USP5 Ubiquitin-Rhodamine110 Catalytic Activity Assay

Today’s post describes testing if ZnF-UBD ligands are able to antagonize USP5 catalytic activity using a ubiquitin-rhodamine110 (UbRho110) assay, which was developed and optimized by Leanna Smith of the Biophysics group at SGC Toronto. You can see details on Zenodo

The UbRho110 assay is a fluorescence intensity assay that monitors the enzymatic activity of deubiquitinating proteases using a fluorogenic rhodamine-based substrate1. Cleavage of UbRho110 by a deubiquitinase (DUB) enzyme results in monosubstituted rhodamine which exhibits fluorescence when excited at 485 nm1 (Figure 1).

Figure 1. UbRho110 Assay

Introduction of a ZnF-UBD mutant, R221A, described in previous posts, results in approximately 40% DUB activity compared to the WT USP5 (Figure 2). This result is consistent with previous reports which suggest binding of ubiquitin to the ZnF-UBD allosterically activates USP5 catalytic activity2,3. USP5 is a cysteine protease, and cleaves polyubiquitin chains at the site of isopeptide bonds between the C-terminal glycine of one ubiquitin and a terminal nitrogen group of the adjacent ubiquitin. Mutation of the catalytic cysteine (C) to an alanine (A) [C335A] results in no USP5 DUB activity, as expected.

Figure 2. DUB activity of USP5 constructs (n=2)
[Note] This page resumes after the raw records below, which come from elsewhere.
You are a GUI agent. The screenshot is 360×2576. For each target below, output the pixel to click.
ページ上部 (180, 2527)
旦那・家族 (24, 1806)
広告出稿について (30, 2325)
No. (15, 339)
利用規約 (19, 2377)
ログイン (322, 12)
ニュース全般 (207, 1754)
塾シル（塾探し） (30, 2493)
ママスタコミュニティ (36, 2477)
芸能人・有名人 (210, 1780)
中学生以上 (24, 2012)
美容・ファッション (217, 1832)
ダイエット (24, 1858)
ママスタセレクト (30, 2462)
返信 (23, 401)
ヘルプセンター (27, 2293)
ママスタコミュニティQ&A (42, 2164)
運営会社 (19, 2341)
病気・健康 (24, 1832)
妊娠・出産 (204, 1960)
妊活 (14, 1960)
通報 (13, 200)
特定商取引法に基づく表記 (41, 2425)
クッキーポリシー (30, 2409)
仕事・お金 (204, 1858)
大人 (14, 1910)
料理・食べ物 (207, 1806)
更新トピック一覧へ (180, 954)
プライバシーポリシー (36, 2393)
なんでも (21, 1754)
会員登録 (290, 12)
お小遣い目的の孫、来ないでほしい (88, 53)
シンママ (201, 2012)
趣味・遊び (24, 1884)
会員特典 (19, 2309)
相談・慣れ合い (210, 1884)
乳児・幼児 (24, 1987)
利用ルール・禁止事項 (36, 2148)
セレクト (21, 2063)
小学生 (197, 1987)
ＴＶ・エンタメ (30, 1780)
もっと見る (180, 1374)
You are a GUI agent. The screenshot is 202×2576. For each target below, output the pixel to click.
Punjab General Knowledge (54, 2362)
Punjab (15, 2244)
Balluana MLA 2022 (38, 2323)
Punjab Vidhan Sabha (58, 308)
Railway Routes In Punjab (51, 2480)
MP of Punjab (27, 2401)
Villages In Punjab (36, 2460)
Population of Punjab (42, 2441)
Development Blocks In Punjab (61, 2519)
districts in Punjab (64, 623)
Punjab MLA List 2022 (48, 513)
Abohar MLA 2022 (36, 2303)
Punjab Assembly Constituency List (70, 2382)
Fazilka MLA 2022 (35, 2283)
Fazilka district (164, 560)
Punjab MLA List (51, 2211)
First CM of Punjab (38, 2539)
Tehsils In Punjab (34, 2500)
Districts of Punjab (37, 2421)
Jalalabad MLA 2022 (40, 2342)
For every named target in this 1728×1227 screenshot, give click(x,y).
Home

To determine if ZnF-UBD ligands antagonize USP5 activity in the UbRho110 assay, I tested one of our most promising ligands, XST00090960c using optimized assay conditions. XST00090960c inhibits approximately 75% of USP5 activity at the maximum concentration tested (Figure 3). Therefore, ZnF-UBD ligands are able to antagonize USP5 catalytic cleavage of the UbRho110 substrate. It should be noted, UbRho110 is not a native substrate, and further validation with native polyubiquitin species in an orthogonal assay is required. In the future I plan to use a western blot assay to determine whether ZnF-UBD ligands antagonize native polyubiquitin species.

 

Figure 3. Representative activity data of compound XST00090960c

References

1Hassiepen, U.; Eidhoff, U.; Meder, G.; Bulber, J. F.; Hein, A.; Bodendorf, U.; Lorthiois, E.; Martoglio, B. A Sensitive Fluorescence Intensity Assay for Deubiquitinating Proteases Using Ubiquitin-Rhodamine110-Glycine as Substrate. Anal. Biochem. 2007, 371, 201-207.

2Reyes-Turcu, F. E.; Horton, J. R.; Mullally, J. E.; Heroux, A.; Cheng, X.; Wilkinson, K. D. The Ubiquitin Binding Domain ZnF UBP Recognizes the C-Terminal Diglycine Motif of Unanchored Ubiquitin. Cell 2006, 124, 1197-1208.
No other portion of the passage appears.